(Given entries Opens)
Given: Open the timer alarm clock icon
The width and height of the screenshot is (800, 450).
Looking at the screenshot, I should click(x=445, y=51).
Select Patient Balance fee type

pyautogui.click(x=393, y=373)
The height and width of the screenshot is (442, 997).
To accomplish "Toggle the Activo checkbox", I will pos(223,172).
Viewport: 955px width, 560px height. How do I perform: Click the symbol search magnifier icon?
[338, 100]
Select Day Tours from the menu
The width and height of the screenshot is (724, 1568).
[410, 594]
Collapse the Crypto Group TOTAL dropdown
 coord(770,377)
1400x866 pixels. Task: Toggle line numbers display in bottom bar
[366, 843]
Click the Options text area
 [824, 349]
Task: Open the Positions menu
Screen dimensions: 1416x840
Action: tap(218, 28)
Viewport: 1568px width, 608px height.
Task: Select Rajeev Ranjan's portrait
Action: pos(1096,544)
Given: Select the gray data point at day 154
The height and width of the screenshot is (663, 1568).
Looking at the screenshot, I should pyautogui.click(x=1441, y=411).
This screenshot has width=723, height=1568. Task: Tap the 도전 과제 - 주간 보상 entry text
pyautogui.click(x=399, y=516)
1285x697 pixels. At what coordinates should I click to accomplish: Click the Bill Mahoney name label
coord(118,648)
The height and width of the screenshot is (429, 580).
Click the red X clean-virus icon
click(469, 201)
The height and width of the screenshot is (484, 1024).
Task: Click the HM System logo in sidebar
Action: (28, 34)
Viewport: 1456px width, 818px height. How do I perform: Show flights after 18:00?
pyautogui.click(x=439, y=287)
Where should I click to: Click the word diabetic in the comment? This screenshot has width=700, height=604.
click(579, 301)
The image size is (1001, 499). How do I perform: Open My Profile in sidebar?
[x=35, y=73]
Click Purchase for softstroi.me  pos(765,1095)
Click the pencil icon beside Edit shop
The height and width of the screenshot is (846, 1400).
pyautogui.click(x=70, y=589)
(Given entries Closes)
Your answer must be the lines from the one with "This screenshot has width=723, height=1568." through the last line of the data, repeated exactly and with nothing else.

This screenshot has width=723, height=1568. Task: Tap the 도전 과제 - 주간 보상 entry text
pyautogui.click(x=399, y=516)
1285x697 pixels. At what coordinates should I click to accomplish: Click the Bill Mahoney name label
coord(118,648)
The height and width of the screenshot is (429, 580).
Click the red X clean-virus icon
click(469, 201)
The height and width of the screenshot is (484, 1024).
Task: Click the HM System logo in sidebar
Action: (28, 34)
Viewport: 1456px width, 818px height. How do I perform: Show flights after 18:00?
pyautogui.click(x=439, y=287)
Where should I click to: Click the word diabetic in the comment? This screenshot has width=700, height=604.
click(579, 301)
The image size is (1001, 499). How do I perform: Open My Profile in sidebar?
[x=35, y=73]
Click Purchase for softstroi.me  pos(765,1095)
Click the pencil icon beside Edit shop
The height and width of the screenshot is (846, 1400).
pyautogui.click(x=70, y=589)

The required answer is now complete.